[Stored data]

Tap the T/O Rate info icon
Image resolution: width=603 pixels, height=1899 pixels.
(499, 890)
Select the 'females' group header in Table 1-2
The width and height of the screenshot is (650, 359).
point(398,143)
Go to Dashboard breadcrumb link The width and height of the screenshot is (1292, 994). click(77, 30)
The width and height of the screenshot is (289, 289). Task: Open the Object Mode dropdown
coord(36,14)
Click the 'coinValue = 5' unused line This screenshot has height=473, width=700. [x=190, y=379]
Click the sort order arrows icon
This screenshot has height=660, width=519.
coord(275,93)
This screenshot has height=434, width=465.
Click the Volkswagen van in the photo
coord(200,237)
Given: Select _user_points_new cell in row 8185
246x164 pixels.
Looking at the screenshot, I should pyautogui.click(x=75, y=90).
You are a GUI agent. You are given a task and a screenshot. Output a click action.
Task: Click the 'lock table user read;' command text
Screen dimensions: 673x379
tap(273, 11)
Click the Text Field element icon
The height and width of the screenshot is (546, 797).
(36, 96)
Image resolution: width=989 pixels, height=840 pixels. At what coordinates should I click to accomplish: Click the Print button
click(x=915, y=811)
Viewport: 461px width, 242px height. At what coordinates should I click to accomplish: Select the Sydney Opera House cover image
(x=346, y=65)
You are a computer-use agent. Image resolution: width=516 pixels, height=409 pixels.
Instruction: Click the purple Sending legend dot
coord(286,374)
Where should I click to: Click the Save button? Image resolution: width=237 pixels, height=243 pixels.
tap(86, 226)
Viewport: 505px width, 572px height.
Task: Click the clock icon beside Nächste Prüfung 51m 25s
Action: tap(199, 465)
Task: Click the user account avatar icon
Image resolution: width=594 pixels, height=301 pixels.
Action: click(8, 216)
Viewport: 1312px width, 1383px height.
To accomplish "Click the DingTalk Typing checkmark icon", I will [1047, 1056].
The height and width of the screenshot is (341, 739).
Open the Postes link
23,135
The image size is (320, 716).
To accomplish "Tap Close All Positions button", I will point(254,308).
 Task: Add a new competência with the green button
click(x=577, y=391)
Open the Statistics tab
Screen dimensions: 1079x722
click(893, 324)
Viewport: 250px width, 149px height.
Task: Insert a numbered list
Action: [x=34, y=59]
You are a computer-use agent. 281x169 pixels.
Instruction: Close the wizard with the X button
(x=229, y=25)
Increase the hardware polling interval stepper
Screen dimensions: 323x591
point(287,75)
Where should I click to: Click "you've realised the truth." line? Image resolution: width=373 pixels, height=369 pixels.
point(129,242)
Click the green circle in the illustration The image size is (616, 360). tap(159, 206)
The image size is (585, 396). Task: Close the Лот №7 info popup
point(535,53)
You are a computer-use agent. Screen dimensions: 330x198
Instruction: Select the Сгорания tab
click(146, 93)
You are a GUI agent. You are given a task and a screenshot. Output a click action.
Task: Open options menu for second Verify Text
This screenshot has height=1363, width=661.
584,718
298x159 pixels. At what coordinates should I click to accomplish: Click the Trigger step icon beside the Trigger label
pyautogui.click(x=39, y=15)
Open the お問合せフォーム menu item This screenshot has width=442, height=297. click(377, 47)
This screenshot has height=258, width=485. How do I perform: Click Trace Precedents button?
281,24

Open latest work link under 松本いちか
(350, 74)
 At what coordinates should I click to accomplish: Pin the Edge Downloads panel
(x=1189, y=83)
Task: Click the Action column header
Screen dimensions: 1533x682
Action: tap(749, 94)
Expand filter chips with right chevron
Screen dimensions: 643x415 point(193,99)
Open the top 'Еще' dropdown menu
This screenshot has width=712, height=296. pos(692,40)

## TASK DESCRIPTION
Write the data out once more, exactly as it was given.

## REPLY
Tap the T/O Rate info icon
Image resolution: width=603 pixels, height=1899 pixels.
(499, 890)
Select the 'females' group header in Table 1-2
The width and height of the screenshot is (650, 359).
point(398,143)
Go to Dashboard breadcrumb link The width and height of the screenshot is (1292, 994). click(77, 30)
The width and height of the screenshot is (289, 289). Task: Open the Object Mode dropdown
coord(36,14)
Click the 'coinValue = 5' unused line This screenshot has height=473, width=700. [x=190, y=379]
Click the sort order arrows icon
This screenshot has height=660, width=519.
coord(275,93)
This screenshot has height=434, width=465.
Click the Volkswagen van in the photo
coord(200,237)
Given: Select _user_points_new cell in row 8185
246x164 pixels.
Looking at the screenshot, I should pyautogui.click(x=75, y=90).
You are a GUI agent. You are given a task and a screenshot. Output a click action.
Task: Click the 'lock table user read;' command text
Screen dimensions: 673x379
tap(273, 11)
Click the Text Field element icon
The height and width of the screenshot is (546, 797).
(36, 96)
Image resolution: width=989 pixels, height=840 pixels. At what coordinates should I click to accomplish: Click the Print button
click(x=915, y=811)
Viewport: 461px width, 242px height. At what coordinates should I click to accomplish: Select the Sydney Opera House cover image
(x=346, y=65)
You are a computer-use agent. Image resolution: width=516 pixels, height=409 pixels.
Instruction: Click the purple Sending legend dot
coord(286,374)
Where should I click to: Click the Save button? Image resolution: width=237 pixels, height=243 pixels.
tap(86, 226)
Viewport: 505px width, 572px height.
Task: Click the clock icon beside Nächste Prüfung 51m 25s
Action: tap(199, 465)
Task: Click the user account avatar icon
Image resolution: width=594 pixels, height=301 pixels.
Action: click(8, 216)
Viewport: 1312px width, 1383px height.
To accomplish "Click the DingTalk Typing checkmark icon", I will [1047, 1056].
The height and width of the screenshot is (341, 739).
Open the Postes link
23,135
The image size is (320, 716).
To accomplish "Tap Close All Positions button", I will point(254,308).
 Task: Add a new competência with the green button
click(x=577, y=391)
Open the Statistics tab
Screen dimensions: 1079x722
click(893, 324)
Viewport: 250px width, 149px height.
Task: Insert a numbered list
Action: [x=34, y=59]
You are a computer-use agent. 281x169 pixels.
Instruction: Close the wizard with the X button
(x=229, y=25)
Increase the hardware polling interval stepper
Screen dimensions: 323x591
point(287,75)
Where should I click to: Click "you've realised the truth." line? Image resolution: width=373 pixels, height=369 pixels.
point(129,242)
Click the green circle in the illustration The image size is (616, 360). tap(159, 206)
The image size is (585, 396). Task: Close the Лот №7 info popup
point(535,53)
You are a computer-use agent. Screen dimensions: 330x198
Instruction: Select the Сгорания tab
click(146, 93)
You are a GUI agent. You are given a task and a screenshot. Output a click action.
Task: Open options menu for second Verify Text
This screenshot has height=1363, width=661.
584,718
298x159 pixels. At what coordinates should I click to accomplish: Click the Trigger step icon beside the Trigger label
pyautogui.click(x=39, y=15)
Open the お問合せフォーム menu item This screenshot has width=442, height=297. click(377, 47)
This screenshot has height=258, width=485. How do I perform: Click Trace Precedents button?
281,24

Open latest work link under 松本いちか
(350, 74)
 At what coordinates should I click to accomplish: Pin the Edge Downloads panel
(x=1189, y=83)
Task: Click the Action column header
Screen dimensions: 1533x682
Action: tap(749, 94)
Expand filter chips with right chevron
Screen dimensions: 643x415 point(193,99)
Open the top 'Еще' dropdown menu
This screenshot has width=712, height=296. pos(692,40)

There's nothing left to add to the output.